市町村ごとの指定避難所の状況(16日時点)は≪別表≫の通り。耐震診断が行われていない施設は12市町にある。鳴門市が58カ所と最多で、市内全体の避難所数の39%を占める。三好市では29%の28カ所、那賀町では30%の20カ所あった。
耐震性が不十分な施設は12市町村に46カ所あり、全ての指定避難所が耐震性を満たしているのは阿南、石井、上勝、北島、藍住、上板の6市町にとどまる。
指定避難所は学校の体育館や集会所、公民館が多い。診断が行われていないのは1981年5月以前の旧耐震基準で建てられた施設が多く、耐震性が不十分とみられる施設も少なくない。学校の体育館は校舎の耐震化に合わせて対策が取られてきたが、公民館などは手つかずの施設が多いという。
那賀町の担当者は「体育館など収容能力が高い所から順次進めているが、合併により管理する施設が増えたこともあって、一気に行うのは財政的に難しい」と説明する。
人口減少を見据え、老朽化した集会所などの在り方を見直す中で、診断を見合わせている自治体もある。

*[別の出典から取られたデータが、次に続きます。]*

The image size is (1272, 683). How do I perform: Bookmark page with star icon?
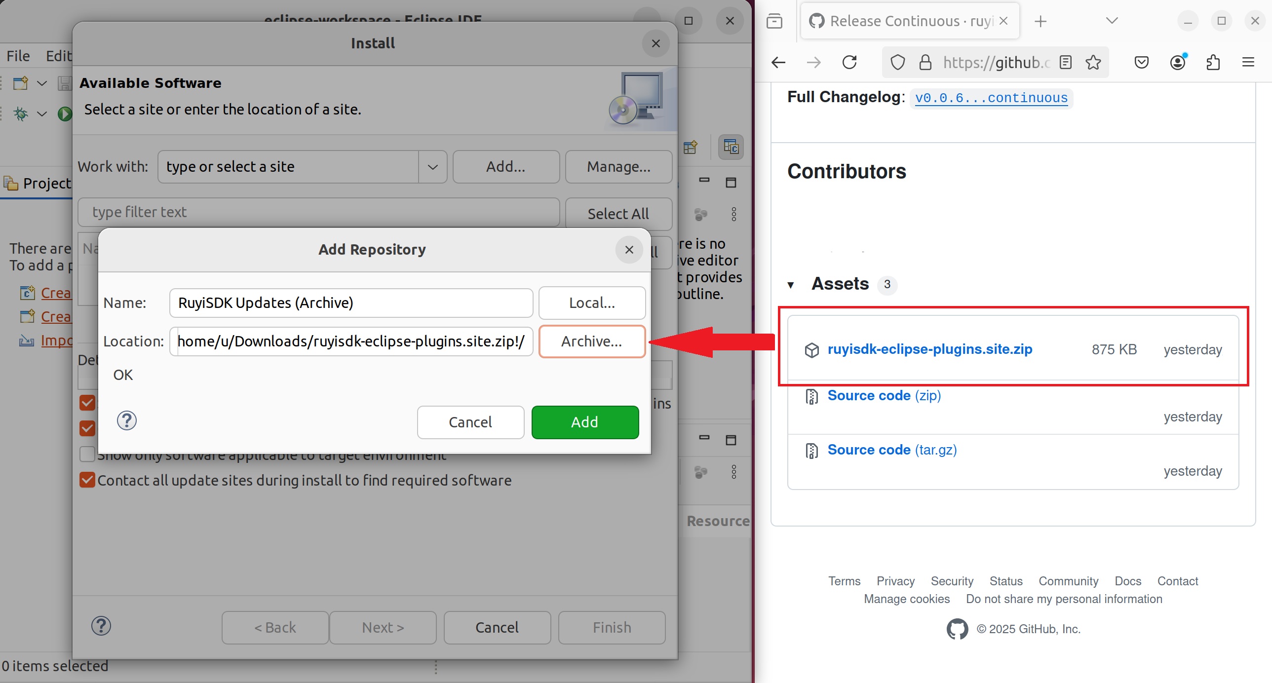(x=1093, y=62)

鳴門市の担当者は「診断を行っていない施設には、存続するかどうか分からない施設もある。2020年度までに統廃合を視野に入れた検討を行い、対策を進めていく」と話す。吉野川市とつるぎ町も「人口減少の著しい地域では、将来的に廃止する施設が出てきてもやむを得ない」とする。
熊本地震では、熊本県内の指定避難所63施設が損壊するなどして、全部または一部が使用不能になった。指定外の避難所が開設されたり、被災者が車で寝泊まりしたりしたため、自治体は避難の全容を把握するのに手間取った。
徳島大環境防災研究センターの中野晋教授(地域防災学)は「行政が対策を急ぐのはもちろん、使えなくなる可能性のある避難所があれば、住民への周知を徹底すべきだ。住民側は避難所が使えなかった場合の代替施設を事前に把握するなど、備えを進めてほしい」と話す。